How does the return flight from Mars succeed?

When NASA engineers look at Mars, they see a planet-sized Venus flytrap.

It attracts with the promise of new scientific discoveries - but as soon as we land on it, gravity and adverse climate work together so ominously that it is almost impossible for us to leave the surface of the planet.

And this very prospect is not acceptable. The basic lesson that can be drawn from the novel "The Martian" for space exploration is the realization that the public will not be willing to invest billions of dollars if astronauts end up stranded on a strange celestial body. The most important part of all NASA planning for expeditions to the Red Planet should therefore be the arrangements for the return.

The space shuttle for take-off from Mars, which NASA would have to build for this task - referred to in the novel as the "Mars Ascent Vehicle" or "MAV" for short - represents a considerable technical challenge. Fully fueled, the MAV would be too heavy, to take off from Earth and land safely on Mars.

It would have to be pre-assembled and sent to the Red Planet years before the astronauts arrive. There it would have to get its own fuel from the thin Martian atmosphere.

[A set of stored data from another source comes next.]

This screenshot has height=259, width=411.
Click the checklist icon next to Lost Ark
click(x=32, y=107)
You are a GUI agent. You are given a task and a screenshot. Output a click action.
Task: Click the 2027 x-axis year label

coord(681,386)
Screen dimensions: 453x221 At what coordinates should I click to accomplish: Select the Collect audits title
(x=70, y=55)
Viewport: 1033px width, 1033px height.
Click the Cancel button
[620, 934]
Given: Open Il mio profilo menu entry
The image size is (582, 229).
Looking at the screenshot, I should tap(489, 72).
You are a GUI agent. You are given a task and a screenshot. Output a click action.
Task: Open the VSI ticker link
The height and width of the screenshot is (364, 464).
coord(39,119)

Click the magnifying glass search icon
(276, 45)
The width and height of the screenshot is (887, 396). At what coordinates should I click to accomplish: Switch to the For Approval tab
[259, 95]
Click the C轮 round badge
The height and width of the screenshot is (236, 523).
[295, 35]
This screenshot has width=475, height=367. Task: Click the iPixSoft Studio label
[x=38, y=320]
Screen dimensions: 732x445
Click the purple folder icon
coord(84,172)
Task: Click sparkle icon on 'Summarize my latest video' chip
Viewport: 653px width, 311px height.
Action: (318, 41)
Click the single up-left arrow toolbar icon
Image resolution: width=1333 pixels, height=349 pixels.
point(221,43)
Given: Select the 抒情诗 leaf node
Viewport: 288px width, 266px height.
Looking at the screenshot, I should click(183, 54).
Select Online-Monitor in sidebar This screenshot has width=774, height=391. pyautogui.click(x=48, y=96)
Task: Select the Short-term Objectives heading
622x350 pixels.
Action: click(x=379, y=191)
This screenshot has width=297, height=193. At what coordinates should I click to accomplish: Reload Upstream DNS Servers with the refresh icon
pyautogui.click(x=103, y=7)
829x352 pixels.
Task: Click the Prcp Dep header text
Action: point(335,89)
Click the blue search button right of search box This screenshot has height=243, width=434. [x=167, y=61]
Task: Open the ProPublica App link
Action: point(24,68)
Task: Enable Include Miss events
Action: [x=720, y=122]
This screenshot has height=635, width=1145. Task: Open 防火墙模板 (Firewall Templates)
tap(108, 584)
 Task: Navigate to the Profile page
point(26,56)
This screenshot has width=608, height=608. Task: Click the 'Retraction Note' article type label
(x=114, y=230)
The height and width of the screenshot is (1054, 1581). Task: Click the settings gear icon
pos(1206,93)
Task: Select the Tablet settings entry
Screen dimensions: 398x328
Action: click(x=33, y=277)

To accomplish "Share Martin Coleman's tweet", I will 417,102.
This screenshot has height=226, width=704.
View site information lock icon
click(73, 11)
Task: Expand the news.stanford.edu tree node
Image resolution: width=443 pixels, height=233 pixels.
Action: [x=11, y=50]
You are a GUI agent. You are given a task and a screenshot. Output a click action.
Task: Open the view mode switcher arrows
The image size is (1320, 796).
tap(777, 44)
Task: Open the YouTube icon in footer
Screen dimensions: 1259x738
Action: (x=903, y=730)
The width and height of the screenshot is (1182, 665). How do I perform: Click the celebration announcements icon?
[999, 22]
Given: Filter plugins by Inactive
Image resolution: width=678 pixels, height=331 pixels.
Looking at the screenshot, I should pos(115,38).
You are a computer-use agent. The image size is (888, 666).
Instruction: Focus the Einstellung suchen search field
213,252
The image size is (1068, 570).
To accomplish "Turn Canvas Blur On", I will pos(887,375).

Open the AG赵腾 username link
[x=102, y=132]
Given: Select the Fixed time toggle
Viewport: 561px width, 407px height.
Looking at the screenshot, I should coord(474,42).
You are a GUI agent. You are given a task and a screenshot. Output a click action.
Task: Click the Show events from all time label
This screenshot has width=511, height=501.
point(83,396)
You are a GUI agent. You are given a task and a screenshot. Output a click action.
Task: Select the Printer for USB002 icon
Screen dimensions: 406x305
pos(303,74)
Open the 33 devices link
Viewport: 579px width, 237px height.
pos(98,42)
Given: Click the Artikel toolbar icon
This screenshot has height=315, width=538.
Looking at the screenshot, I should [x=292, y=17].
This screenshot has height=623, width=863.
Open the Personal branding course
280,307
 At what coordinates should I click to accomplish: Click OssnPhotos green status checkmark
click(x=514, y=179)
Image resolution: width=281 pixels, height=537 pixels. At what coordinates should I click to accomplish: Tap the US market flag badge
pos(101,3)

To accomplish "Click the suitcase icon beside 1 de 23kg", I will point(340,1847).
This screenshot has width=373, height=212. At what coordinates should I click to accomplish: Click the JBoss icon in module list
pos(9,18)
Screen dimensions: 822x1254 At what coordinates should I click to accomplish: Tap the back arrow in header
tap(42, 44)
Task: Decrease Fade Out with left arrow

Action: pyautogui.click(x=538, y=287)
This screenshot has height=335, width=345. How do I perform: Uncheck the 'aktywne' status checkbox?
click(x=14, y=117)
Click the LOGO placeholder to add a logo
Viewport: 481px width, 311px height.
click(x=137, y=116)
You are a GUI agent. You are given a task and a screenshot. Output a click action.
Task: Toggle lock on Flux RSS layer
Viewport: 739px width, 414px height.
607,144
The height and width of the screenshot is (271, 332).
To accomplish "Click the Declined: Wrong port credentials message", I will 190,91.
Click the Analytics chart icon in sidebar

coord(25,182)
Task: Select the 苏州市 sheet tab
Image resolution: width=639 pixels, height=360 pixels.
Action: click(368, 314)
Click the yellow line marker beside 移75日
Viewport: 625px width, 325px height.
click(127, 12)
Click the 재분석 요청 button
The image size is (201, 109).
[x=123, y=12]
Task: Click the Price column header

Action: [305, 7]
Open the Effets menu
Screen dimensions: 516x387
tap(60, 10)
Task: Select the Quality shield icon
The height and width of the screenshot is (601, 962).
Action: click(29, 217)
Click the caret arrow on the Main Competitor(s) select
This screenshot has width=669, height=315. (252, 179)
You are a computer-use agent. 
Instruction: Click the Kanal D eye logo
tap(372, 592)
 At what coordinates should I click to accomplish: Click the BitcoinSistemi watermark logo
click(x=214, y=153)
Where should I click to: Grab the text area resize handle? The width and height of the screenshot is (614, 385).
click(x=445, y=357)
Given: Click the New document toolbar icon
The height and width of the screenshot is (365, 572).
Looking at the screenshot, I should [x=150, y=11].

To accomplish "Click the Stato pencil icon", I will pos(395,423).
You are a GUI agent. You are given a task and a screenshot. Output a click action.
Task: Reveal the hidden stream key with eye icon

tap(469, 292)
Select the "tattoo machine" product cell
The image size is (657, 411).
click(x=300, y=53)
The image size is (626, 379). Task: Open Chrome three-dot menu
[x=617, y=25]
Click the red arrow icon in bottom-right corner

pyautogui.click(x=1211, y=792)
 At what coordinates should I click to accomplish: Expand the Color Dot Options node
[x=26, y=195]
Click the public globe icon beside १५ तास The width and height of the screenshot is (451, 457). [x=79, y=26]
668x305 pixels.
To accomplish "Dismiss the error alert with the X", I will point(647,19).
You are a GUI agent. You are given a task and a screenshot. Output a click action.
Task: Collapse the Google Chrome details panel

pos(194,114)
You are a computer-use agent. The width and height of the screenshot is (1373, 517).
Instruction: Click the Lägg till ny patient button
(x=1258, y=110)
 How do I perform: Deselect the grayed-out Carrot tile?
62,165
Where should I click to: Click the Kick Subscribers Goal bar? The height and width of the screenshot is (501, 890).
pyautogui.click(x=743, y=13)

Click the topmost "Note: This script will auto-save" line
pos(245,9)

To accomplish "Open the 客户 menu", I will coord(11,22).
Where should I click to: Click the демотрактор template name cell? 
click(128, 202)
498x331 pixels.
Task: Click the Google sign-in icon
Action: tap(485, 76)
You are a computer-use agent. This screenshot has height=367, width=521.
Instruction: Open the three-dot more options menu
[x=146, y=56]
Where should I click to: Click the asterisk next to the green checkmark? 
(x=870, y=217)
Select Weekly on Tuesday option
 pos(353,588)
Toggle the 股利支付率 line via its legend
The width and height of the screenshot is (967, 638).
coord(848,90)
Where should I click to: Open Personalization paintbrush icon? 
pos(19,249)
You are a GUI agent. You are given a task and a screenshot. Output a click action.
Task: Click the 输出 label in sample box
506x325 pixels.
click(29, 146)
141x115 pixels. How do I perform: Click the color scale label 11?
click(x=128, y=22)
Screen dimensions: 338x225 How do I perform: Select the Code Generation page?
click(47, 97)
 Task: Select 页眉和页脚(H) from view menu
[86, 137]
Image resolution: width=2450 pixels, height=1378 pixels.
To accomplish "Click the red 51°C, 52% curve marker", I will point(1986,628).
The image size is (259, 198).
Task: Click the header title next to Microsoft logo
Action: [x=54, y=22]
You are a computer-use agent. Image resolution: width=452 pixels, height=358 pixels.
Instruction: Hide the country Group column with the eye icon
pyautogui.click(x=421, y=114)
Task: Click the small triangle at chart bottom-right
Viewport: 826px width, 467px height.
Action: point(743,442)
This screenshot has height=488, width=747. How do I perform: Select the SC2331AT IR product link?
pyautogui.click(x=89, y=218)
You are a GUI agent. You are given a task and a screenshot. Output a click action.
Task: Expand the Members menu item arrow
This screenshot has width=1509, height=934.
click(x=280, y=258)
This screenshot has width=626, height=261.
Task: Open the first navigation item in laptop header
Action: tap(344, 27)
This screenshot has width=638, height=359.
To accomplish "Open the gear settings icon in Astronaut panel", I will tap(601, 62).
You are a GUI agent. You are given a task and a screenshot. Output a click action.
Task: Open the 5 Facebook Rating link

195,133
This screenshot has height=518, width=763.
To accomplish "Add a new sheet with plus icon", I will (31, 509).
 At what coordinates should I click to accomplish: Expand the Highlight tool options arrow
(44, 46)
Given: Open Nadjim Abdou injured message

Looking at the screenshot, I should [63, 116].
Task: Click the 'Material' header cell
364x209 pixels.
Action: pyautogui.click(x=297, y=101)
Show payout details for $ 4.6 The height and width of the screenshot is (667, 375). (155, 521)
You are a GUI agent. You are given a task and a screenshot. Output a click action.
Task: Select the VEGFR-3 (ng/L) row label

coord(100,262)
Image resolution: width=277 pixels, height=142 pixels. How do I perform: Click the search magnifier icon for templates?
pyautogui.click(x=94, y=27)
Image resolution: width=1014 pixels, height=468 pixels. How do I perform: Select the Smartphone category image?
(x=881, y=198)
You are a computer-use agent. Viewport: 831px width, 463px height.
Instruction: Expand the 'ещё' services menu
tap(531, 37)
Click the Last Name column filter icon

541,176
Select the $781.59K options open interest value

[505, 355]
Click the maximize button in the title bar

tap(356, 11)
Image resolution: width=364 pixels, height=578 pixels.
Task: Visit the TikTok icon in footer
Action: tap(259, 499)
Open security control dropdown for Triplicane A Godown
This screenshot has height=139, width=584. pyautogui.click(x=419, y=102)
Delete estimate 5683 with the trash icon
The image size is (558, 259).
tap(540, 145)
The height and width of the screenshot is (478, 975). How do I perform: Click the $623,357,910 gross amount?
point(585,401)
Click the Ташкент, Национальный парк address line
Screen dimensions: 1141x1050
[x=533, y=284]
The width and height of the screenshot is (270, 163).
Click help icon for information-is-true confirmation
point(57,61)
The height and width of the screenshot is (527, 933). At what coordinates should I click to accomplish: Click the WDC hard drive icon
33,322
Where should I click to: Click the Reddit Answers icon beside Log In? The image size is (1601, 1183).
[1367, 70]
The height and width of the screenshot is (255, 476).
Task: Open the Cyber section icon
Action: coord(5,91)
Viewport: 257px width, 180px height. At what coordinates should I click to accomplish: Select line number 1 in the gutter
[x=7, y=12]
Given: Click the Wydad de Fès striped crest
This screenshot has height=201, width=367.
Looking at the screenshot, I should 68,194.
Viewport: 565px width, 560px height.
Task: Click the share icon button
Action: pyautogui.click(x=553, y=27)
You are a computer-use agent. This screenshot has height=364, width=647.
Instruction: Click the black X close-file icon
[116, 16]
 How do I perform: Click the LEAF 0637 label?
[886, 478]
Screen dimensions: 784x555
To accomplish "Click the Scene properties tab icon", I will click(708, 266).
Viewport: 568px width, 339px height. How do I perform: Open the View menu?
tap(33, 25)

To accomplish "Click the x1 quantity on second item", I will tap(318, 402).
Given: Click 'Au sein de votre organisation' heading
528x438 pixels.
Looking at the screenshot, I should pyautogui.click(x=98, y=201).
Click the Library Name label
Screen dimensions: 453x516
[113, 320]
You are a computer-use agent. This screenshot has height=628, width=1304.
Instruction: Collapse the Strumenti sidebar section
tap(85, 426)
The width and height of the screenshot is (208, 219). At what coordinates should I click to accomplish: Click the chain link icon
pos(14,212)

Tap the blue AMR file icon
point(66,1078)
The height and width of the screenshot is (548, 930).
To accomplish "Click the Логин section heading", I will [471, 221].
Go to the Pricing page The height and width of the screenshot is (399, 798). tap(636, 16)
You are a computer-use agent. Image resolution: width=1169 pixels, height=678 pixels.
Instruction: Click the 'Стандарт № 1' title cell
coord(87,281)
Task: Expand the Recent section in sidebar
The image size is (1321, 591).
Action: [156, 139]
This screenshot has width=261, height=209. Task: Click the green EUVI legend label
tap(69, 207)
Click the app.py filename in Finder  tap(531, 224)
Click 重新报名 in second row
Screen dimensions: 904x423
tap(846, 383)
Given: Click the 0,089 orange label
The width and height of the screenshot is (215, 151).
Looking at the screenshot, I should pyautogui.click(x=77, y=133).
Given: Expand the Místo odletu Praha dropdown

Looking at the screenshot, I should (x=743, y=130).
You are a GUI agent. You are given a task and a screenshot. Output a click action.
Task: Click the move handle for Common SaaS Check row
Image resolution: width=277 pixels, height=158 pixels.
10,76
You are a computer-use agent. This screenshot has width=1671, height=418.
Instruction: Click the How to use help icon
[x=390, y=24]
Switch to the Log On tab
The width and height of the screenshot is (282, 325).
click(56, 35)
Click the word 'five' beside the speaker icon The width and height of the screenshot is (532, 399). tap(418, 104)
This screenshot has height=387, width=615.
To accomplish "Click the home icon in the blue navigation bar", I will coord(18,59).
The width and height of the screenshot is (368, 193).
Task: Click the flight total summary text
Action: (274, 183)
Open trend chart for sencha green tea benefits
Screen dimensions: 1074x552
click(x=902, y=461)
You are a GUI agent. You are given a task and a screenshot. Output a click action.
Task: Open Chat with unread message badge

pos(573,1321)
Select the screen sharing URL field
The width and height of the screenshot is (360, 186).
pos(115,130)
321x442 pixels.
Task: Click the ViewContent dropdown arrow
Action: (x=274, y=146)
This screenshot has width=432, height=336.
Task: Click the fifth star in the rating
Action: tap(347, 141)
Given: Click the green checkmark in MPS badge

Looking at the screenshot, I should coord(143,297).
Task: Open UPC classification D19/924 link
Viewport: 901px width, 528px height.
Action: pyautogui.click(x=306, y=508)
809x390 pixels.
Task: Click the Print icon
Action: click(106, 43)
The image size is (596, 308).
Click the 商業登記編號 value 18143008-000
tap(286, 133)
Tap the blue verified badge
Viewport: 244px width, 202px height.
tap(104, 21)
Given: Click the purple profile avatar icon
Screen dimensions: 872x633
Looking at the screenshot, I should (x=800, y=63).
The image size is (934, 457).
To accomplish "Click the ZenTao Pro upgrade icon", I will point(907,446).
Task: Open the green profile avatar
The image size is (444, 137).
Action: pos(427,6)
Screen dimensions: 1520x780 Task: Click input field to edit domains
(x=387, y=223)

And then? The MAV would have to be built robustly enough to remain fully functional despite strong sandstorms and merciless UV radiation. If the launch of the MAV is finally successful, the transported astronauts will have to survive for days in its cramped interior until the MAV reaches the spaceship, which is in orbit around Mars waiting to bring the astronauts back to Earth.

The Mars Ascent Vehicle would be a mission within a mission: it would be about nothing less than launching a manned spacecraft from the surface of an alien planet.

And the team would only have one attempt.


A mission to Mars would be the first human journey into distant space. A total of up to five spacecraft could be required to transport the astronauts and the cargo they need to the Red Planet.

Parts of the cargo could be split into smaller units and assembled by the astronauts at the target. However, the MAV is excluded from this. “Nobody wants to stand on Mars and screw machines together, in a space suit and with mittens in the middle of a windy sandy desert,” says Michelle Rucker, systems engineer at NASA's Johnson Space Center, summarizing the problems.

In NASA language, the MAV is therefore the “largest indivisible payload element” of the mission. It has an estimated weight of 18 tons. The heaviest object that we have placed on the surface of Mars so far is the Mars rover “Curiosity”. It weighs just under a ton.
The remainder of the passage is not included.